The Dag Hammarskjöld Library (in the Department of Global Communications) and the Department of Economic and Social Affairs (DESA) recently held the second global Open Science Conference under the theme From Tackling the Pandemic to Addressing Climate Change.
Two thousand participants from institutions across the globe - including Open Science advocates, government officials, inter-governmental organizations, universities, publishers, librarians, and research activists - joined the three-day virtual conference through MS Teams Live, while another three thousand watched through UN Web TV.
The Open Science Conference was opened by Maria-Francesca Spatolisano, Assistant Secretary-General for Policy Coordination and Inter-Agency Affairs, DESA.
In her keynote, Dr. Shamila Nair-Bedouelle, Assistant Director-General of UNESCO, highlighted the need to avail open research in an inclusive and equitable manner and encouraged stronger connections between science and society.
“The COVID-19 pandemic has proven worldwide the urgent need for universal and equitable access to scientific knowledge, data, and information,” she said.
In his speech, Geoffrey Boulton from the Governing Board of the International Science Council, underlined the importance of addressing climate change with the same urgency as the COVID-19 pandemic.
“What’s the difference between COVID and climate?” he asked. “There is no last-minute reprieve; no vaccine for the climate risk.”
Dr. Jean-Claude Guédon, of the University of Montréal, advocated for moving research out of print journals and publishing it instead on platforms that are built on open access and sharing principles.

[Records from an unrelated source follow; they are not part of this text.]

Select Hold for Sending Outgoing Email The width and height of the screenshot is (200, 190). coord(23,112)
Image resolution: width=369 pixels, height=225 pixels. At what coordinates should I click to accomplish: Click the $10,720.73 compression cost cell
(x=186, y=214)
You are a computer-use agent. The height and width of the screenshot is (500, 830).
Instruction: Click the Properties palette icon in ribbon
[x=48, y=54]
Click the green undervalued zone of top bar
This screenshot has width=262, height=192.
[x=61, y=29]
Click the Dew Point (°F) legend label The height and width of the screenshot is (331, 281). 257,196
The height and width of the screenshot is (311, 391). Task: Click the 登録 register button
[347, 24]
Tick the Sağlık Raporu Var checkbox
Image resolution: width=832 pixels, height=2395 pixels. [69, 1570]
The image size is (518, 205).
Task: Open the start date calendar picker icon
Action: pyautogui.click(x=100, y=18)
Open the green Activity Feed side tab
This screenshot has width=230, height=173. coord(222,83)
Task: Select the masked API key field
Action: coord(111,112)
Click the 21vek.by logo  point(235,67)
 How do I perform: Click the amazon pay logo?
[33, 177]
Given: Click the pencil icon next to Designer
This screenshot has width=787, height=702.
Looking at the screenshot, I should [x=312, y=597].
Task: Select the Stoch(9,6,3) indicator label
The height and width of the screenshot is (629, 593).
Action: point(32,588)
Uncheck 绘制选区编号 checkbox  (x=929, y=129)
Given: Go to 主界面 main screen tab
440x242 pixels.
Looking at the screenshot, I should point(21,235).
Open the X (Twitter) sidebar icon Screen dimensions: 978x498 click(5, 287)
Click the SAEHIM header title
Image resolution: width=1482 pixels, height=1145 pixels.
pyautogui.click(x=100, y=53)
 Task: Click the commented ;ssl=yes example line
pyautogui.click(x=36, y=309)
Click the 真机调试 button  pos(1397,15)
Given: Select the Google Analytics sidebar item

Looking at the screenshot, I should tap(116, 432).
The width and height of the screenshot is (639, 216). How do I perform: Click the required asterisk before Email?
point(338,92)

These keynote speakers were joined by 34 presenters representing 27 countries.
Together, they engaged with participants and put forward stimulating ideas on what could be done to ensure that scientific research remains open for all.
A common observation by all speakers was that there is a need to address climate change with the same urgency as the pandemic. Climate research, therefore, must be pushed to open repositories. It is currently behind many barriers.
Maher Nasser, Director, Outreach Division, Department of Global Communications, closed the conference by saying: “Open science provides links and solutions that we need to consider more.”